Must Be the November Coming Out in Me...
It's amazing, the amount of peace that comes over me this time of year. I feel so unrestricted and vibrant. I spent the entire summer freaking out about the rest of my life. Convincing myself of choices, emotions. It's almost as if my state of mind played off of the humid summer air, stuffy and uncomfortable. I spent too much time wishing I was somewhere else, not making it happen. I resented family for making me feel guilty. But really it wasn't them. It was me feeling lost and frustrated.
I'm in a place right now where I know what I have. I'm thankful. And I'm not dwelling on what I don't have. (That must be the November coming out in me.) I'm setting goals, working towards them, and hopefully I can make things fall into place. Baby steps I know, but it's amazing how we forget to take them.

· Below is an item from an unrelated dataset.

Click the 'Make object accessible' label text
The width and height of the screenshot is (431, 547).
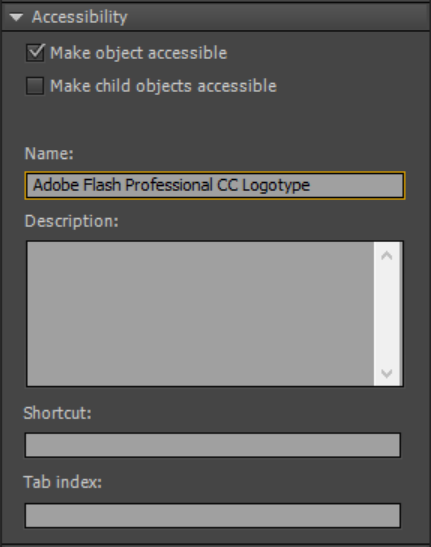139,53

The job I took two months ago is going well. And by well, I mean I don't hate it, but I rather be traveling, doing good in the world. And while designing residential spaces for really wealthy clients won't win me any humanitarian awards, it is fun. It is what I got my degree in, after all. So, there's that. Not to mention that I get to live vicariously through them, their closets and bathrooms, that are bigger than most of my apartments I've ever lived in.
I'm slowly fitting in the traveling that I had hoped to enjoy while I'm here. I spent this past Halloween weekend in Charlotte, North Carolina. My sister and I made the 4 hour drive to go visit a few friends and check out the city. Completely blown away by it. I knew it was fairly big, but somehow it just wasn't what I had pictured. I think it's around the 20th largest city in the states. Very metropolitan, (and yet still rich with southern accents and sweet tea!) It has an uptown as opposed to a downtown. Great sushi spots, and a really fun 80's bar called The Breakfast Club. And I'm sure that the pretty fall leaves everywhere and perfect sunny weather added to its charm, but it's worth visiting. Lots to see and do there. I really want to go back when I have more time.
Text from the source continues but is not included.